_Your objective_. How many lines in these records hold the string "will"? Reply with the number alone.

(Stored items)
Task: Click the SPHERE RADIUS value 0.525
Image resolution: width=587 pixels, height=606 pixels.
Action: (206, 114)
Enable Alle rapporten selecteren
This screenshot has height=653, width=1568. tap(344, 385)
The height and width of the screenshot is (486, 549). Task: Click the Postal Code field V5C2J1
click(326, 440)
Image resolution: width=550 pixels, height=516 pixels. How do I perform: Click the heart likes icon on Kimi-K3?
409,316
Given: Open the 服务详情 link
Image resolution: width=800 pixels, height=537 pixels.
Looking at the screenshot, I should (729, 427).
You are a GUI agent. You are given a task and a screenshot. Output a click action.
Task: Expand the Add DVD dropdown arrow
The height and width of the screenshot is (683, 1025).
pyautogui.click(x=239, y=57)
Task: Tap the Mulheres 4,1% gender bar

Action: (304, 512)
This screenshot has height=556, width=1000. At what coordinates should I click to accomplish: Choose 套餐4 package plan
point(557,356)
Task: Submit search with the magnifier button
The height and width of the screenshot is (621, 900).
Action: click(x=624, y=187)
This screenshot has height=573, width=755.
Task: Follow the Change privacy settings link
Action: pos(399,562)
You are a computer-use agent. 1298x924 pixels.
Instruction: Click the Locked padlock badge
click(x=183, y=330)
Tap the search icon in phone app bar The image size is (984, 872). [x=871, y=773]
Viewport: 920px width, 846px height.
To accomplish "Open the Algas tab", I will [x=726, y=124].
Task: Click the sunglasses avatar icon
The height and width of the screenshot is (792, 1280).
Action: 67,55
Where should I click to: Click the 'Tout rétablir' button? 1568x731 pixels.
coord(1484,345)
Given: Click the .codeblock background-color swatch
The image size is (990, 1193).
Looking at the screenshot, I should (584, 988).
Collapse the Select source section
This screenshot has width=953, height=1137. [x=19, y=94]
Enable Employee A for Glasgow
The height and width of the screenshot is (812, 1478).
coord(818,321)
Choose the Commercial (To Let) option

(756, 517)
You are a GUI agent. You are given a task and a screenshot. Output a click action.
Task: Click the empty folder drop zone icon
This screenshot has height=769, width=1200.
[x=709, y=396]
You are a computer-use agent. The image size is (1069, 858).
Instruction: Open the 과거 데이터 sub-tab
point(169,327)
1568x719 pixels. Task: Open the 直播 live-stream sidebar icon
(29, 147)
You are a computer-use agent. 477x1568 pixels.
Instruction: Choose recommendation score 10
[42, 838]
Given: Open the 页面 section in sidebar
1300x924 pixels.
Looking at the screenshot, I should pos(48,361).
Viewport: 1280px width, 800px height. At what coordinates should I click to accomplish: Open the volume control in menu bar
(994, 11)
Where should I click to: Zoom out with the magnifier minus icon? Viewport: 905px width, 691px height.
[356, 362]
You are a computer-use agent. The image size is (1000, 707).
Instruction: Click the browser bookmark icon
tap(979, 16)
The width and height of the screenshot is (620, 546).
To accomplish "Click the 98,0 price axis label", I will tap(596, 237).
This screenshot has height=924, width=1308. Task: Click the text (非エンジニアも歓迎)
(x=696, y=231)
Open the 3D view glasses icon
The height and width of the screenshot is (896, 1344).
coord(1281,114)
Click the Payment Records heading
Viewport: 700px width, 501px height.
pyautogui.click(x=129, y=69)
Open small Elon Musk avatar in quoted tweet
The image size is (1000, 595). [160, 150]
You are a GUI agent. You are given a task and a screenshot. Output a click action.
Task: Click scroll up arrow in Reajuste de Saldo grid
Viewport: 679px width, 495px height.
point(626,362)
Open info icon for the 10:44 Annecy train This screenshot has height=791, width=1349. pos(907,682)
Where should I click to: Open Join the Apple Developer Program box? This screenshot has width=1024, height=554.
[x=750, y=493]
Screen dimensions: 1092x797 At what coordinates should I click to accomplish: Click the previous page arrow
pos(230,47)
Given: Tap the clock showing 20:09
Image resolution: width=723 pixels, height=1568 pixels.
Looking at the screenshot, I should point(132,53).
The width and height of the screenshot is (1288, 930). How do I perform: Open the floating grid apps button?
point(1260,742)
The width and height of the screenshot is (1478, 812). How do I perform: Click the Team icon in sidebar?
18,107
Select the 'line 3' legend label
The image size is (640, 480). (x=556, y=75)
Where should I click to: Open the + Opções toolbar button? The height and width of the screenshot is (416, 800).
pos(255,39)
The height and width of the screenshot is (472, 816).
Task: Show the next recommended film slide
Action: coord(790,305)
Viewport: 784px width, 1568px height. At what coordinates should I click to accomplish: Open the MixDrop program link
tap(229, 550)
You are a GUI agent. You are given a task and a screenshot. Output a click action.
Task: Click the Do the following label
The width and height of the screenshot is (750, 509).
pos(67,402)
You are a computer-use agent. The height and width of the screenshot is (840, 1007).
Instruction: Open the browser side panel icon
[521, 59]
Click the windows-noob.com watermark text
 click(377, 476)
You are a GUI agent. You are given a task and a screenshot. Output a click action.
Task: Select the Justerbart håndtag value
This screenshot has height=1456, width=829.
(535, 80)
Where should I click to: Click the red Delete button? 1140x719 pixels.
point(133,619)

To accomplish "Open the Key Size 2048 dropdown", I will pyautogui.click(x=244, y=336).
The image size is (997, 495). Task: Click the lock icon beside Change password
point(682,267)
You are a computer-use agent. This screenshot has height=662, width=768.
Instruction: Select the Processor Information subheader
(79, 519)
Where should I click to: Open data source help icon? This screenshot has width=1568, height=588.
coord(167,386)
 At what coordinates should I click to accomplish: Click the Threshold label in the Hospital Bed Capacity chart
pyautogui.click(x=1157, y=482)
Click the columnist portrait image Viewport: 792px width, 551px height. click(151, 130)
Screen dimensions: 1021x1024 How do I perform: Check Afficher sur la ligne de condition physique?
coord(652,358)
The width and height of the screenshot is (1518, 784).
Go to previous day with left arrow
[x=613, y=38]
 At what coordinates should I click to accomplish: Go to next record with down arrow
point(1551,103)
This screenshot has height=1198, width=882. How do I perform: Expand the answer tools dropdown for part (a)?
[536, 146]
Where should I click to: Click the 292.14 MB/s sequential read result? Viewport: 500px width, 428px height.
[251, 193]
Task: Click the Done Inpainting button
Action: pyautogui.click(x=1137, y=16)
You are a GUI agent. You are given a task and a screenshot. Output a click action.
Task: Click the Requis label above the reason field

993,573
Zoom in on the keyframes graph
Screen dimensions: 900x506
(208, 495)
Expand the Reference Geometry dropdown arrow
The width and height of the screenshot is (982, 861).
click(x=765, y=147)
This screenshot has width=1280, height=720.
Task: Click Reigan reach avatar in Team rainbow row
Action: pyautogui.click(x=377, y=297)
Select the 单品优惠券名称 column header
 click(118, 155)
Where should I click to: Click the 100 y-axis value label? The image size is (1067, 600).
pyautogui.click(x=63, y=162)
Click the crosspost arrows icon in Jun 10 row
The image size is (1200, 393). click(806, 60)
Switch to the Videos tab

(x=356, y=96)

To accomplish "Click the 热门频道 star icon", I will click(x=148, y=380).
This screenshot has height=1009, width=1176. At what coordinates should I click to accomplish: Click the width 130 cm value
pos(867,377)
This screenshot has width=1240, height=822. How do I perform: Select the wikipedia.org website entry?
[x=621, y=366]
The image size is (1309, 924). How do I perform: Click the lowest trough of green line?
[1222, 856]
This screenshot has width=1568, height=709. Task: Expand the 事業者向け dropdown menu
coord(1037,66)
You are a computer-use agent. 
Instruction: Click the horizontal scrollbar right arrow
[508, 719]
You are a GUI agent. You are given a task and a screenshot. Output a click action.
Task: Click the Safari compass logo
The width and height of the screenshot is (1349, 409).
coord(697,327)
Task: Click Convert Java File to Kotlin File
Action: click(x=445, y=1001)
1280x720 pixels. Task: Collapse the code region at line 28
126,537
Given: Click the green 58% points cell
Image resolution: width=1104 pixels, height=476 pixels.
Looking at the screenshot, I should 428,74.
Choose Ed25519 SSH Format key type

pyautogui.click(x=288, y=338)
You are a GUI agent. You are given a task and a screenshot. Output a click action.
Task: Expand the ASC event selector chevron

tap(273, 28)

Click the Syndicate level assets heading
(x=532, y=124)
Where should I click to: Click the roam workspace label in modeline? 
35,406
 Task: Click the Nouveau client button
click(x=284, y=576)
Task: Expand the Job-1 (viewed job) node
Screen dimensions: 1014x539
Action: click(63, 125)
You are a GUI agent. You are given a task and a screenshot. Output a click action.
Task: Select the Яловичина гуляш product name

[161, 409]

_Task result_. 4